How do I tell wget not to go outside of the current webpage?
example wget script that downloads all images on a webpage
https://github.com/eduardschaeli/wget-image-scraper/blob/master/scraper.sh
#!/bin/sh
for line in `cat sites.txt`; do
# replace http://
stripped_url=`echo $line| cut -c8-`
target_folder="downloads/`echo $stripped_url|sed 's/\//_/g'`"
echo $stripped_url
echo ""
echo ""
echo ""
echo "Scraping $stripped_url"
echo "-----------------------------------"

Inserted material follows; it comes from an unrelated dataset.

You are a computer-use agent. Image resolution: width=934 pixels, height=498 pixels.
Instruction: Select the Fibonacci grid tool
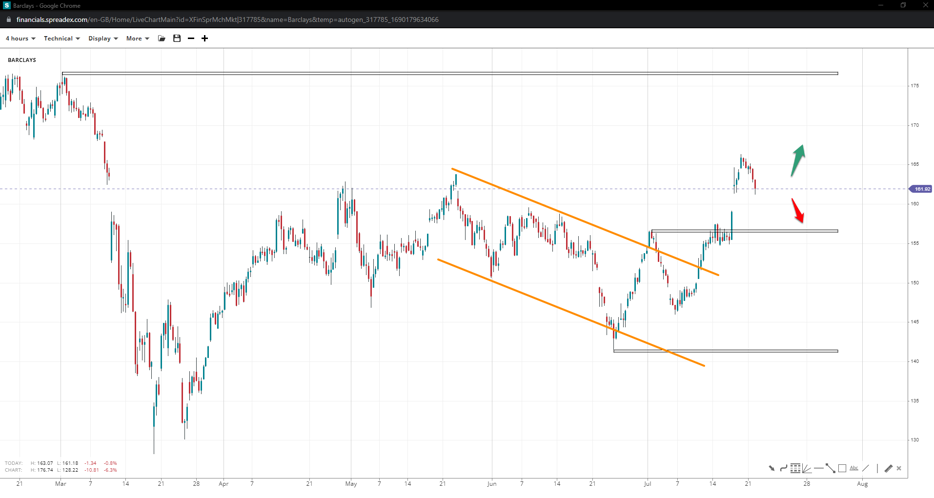point(795,468)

echo "> creating folder.."
echo $target_folder
mkdir -p $target_folder
echo "> scraping $stripped_url"
wget -e robots=off \
-H -nd -nc -np \
--recursive -p \
--level=1 \
--accept jpg,jpeg,png,gif,webm \
--convert-links -N \
-P $target_folder $stripped_url
echo ""
echo ""
echo "> Finished scraping $stripped_url"
done
I download a webpage, for example, at https://boards.4channel.org/v/thread/441907771/the-game-awards-2018 and it downloads all of the images on the webpage, but it also downloads those on other links, such as 4channel.org/a/, etc.
Before the domain change to 4channel, the scraper was working fine, but now I can't figure out how to fix it from wandering to other domains
Do I blacklist every other link on the page?
Thank you